● EXERCISE: Each record in the material below must be written out again exactly.

● DATA LISTING:
______________________________
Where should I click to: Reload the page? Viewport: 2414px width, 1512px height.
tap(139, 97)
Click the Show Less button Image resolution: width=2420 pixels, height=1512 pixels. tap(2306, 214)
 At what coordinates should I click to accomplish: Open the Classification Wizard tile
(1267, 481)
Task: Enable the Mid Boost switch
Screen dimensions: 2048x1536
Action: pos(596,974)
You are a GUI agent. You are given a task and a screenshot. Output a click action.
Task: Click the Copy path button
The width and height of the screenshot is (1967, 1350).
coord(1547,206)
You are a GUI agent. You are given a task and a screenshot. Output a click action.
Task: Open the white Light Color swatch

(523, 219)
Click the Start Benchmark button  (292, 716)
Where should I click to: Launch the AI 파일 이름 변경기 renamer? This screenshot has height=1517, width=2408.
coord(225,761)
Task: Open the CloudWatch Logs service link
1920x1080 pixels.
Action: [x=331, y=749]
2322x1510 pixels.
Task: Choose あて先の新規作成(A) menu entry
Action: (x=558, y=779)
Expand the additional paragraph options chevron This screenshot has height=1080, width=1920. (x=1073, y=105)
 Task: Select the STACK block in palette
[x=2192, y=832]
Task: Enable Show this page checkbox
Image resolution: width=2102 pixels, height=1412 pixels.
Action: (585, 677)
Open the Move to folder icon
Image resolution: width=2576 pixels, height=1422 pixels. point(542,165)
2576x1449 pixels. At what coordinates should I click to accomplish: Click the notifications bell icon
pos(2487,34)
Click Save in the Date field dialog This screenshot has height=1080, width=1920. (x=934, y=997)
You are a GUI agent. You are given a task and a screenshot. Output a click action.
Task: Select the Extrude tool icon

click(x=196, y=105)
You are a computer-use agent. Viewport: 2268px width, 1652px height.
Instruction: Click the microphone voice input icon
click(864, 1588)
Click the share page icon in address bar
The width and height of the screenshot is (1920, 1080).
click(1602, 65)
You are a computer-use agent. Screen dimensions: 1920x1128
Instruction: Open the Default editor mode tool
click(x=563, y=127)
______________________________
● EXERCISE OUTPUT:
Where should I click to: Reload the page? Viewport: 2414px width, 1512px height.
tap(139, 97)
Click the Show Less button Image resolution: width=2420 pixels, height=1512 pixels. tap(2306, 214)
 At what coordinates should I click to accomplish: Open the Classification Wizard tile
(1267, 481)
Task: Enable the Mid Boost switch
Screen dimensions: 2048x1536
Action: pos(596,974)
You are a GUI agent. You are given a task and a screenshot. Output a click action.
Task: Click the Copy path button
The width and height of the screenshot is (1967, 1350).
coord(1547,206)
You are a GUI agent. You are given a task and a screenshot. Output a click action.
Task: Open the white Light Color swatch

(523, 219)
Click the Start Benchmark button  (292, 716)
Where should I click to: Launch the AI 파일 이름 변경기 renamer? This screenshot has height=1517, width=2408.
coord(225,761)
Task: Open the CloudWatch Logs service link
1920x1080 pixels.
Action: [x=331, y=749]
2322x1510 pixels.
Task: Choose あて先の新規作成(A) menu entry
Action: (x=558, y=779)
Expand the additional paragraph options chevron This screenshot has height=1080, width=1920. (x=1073, y=105)
 Task: Select the STACK block in palette
[x=2192, y=832]
Task: Enable Show this page checkbox
Image resolution: width=2102 pixels, height=1412 pixels.
Action: (585, 677)
Open the Move to folder icon
Image resolution: width=2576 pixels, height=1422 pixels. point(542,165)
2576x1449 pixels. At what coordinates should I click to accomplish: Click the notifications bell icon
pos(2487,34)
Click Save in the Date field dialog This screenshot has height=1080, width=1920. (x=934, y=997)
You are a GUI agent. You are given a task and a screenshot. Output a click action.
Task: Select the Extrude tool icon

click(x=196, y=105)
You are a computer-use agent. Viewport: 2268px width, 1652px height.
Instruction: Click the microphone voice input icon
click(864, 1588)
Click the share page icon in address bar
The width and height of the screenshot is (1920, 1080).
click(1602, 65)
You are a computer-use agent. Screen dimensions: 1920x1128
Instruction: Open the Default editor mode tool
click(x=563, y=127)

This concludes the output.